Presentation of Primary Cancer:
- Focal bowel uptake, usually with associated bowel wall thickening.
- If long-segment, think inflammation.
- If diffuse, usually normal physiologic uptake.
Metastases:
The most common sites of metastatic disease include the lymph nodes (regional & distant), liver, lung, peritoneal cavity, bones, brain and adrenal glands.
False Positives:
- Normal physiologic bowel uptake (discussed here) can be very focal and isolated to only one part of the colon, most commonly the cecum and rectum. Always look for associated bowel wall thickening on the CT images.
- Benign polyps (discussed here) can be intensely avid. They are usually not visible on the CT images.
- Inflammation (e.g. colitis) can be intensely avid and associated with bowel wall thickening (usually segmental, not focal).
- Post-Surgical inflammation (discussed here) can be focal and hypermetabolic. Must interpret in the clinical context (e.g. was the surgery recent or remote?). Often requires follow up.
- Metformin (discussed here) can cause extremely intense areas of bowel uptake.
- Oral Contrast (discussed here) can cause artifactually increased FDG-uptake on attenuation correction images.
- Hemorrhoids are often intensely avid in the ano-rectal region (and are usually not visible on the CT images). Be certain that uptake does not lie more superiorly in the rectum.
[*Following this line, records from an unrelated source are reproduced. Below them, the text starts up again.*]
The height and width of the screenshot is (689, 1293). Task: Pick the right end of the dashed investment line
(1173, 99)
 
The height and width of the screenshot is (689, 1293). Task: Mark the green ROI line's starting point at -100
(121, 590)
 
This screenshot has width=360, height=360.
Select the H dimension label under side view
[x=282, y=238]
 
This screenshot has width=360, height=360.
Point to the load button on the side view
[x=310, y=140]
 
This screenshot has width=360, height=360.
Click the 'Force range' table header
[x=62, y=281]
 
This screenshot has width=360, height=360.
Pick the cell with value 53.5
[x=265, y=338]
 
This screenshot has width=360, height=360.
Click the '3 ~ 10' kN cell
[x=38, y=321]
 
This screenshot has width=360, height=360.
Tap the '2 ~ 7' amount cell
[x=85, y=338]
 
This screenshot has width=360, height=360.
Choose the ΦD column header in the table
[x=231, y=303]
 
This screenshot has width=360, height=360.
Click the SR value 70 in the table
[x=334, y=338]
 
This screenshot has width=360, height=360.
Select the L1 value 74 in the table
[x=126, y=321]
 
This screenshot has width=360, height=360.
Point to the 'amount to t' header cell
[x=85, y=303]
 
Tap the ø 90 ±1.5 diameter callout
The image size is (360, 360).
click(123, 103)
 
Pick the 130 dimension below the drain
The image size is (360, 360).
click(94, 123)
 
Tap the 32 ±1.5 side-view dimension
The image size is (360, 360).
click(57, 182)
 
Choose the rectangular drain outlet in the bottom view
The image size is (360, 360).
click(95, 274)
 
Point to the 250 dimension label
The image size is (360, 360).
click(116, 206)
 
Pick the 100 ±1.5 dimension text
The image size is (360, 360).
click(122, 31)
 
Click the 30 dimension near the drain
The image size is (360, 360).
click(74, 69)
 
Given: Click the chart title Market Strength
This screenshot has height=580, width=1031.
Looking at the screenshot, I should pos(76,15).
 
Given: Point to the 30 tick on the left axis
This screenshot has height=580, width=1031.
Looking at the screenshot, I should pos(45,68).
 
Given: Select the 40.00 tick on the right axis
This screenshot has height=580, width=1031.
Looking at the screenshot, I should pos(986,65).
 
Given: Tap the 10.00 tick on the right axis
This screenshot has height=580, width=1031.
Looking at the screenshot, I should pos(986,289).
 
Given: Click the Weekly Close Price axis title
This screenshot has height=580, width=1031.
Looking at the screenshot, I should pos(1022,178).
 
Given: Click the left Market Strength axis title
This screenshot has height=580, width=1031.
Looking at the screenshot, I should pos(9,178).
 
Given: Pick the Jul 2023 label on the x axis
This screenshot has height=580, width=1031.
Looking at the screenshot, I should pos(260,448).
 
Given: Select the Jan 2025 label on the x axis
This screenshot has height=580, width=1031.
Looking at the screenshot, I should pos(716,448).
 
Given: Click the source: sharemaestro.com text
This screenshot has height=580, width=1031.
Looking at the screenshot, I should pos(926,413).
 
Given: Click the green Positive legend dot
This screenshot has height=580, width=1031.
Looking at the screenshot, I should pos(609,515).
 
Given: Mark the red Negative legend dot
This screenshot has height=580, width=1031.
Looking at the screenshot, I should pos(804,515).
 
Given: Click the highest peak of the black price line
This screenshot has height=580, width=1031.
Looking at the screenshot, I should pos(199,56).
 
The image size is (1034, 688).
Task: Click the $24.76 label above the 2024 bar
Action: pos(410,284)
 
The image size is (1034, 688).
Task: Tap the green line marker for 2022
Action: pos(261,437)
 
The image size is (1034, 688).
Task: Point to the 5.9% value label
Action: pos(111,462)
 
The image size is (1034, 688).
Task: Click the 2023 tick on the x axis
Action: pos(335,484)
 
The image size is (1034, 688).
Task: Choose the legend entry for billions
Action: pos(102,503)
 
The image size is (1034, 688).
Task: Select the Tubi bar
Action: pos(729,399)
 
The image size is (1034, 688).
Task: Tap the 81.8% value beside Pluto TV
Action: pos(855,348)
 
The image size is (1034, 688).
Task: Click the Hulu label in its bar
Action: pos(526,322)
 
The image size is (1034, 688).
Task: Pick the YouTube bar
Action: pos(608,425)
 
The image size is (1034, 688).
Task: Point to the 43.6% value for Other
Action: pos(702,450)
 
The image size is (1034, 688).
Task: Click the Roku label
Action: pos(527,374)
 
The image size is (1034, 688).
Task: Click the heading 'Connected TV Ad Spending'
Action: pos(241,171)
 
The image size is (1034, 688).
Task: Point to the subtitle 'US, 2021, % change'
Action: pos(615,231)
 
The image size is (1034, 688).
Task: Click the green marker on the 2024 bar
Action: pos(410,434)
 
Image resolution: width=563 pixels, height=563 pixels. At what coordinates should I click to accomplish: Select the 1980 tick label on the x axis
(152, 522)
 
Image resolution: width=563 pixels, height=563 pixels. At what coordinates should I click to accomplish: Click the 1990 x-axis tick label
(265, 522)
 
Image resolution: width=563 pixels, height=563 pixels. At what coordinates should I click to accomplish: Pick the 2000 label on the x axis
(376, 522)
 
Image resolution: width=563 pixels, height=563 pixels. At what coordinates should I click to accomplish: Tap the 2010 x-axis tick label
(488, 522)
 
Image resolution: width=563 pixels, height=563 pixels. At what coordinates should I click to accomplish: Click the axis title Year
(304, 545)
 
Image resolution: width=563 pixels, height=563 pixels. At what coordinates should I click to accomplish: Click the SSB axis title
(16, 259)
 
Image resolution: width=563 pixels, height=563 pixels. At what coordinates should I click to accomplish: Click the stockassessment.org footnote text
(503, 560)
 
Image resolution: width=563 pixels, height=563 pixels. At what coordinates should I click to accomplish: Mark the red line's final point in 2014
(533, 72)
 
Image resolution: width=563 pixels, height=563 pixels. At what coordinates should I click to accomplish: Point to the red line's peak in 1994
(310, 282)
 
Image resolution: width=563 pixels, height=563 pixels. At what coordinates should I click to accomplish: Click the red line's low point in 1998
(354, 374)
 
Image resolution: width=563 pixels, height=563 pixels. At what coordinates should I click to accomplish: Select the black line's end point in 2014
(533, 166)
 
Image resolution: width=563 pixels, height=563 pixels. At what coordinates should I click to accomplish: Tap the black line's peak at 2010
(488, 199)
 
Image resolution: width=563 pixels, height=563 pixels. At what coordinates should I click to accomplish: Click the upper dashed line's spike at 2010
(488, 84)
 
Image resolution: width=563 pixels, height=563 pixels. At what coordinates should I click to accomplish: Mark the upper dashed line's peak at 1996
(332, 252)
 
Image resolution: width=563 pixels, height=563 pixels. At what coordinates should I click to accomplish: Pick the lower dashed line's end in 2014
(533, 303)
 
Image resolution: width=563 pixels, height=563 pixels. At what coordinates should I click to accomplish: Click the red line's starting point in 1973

Additionally, carefully assess for an accompanying soft tissue density to exclude an anal cancer.
False Negatives:
- If there are multiple areas of intense bowel uptake (a common finding), the primary tumor can be difficult to locate — especially if the associated soft tissue lesion is small, which can be undetectable with CT imaging.
- Nodes under 8.0 mm may be non-avid only because they are beneath the resolution of PET (metastatic nodal assessment is discussed in detail, here).
- If < 8.0 mm, even mild uptake in a regional node is “highly suspicious”.
- If < 8.0 mm, even non-avid regional nodes are worrisome, and are considered “indeterminate”.
- Mucinous adenocarcinomas and necrotic tumors can have low avidity for FDG.
Caveats:
- Beware the small rectal cancer! As the ano-rectal region frequently demonstrates intense physiologic uptake, it is very easy to overlook a rectal malignancy, especially if it is an incidental finding. To avoid this error, always evaluate the rectum carefully on the sagittal whole body images. It is shocking to see how readily apparent a rectal cancer can be on these images, yet so easily overlooked in the axial plane.
- Always evaluate the colonic anastomosis on a follow up exam, as it is a occasional site of recurrent disease.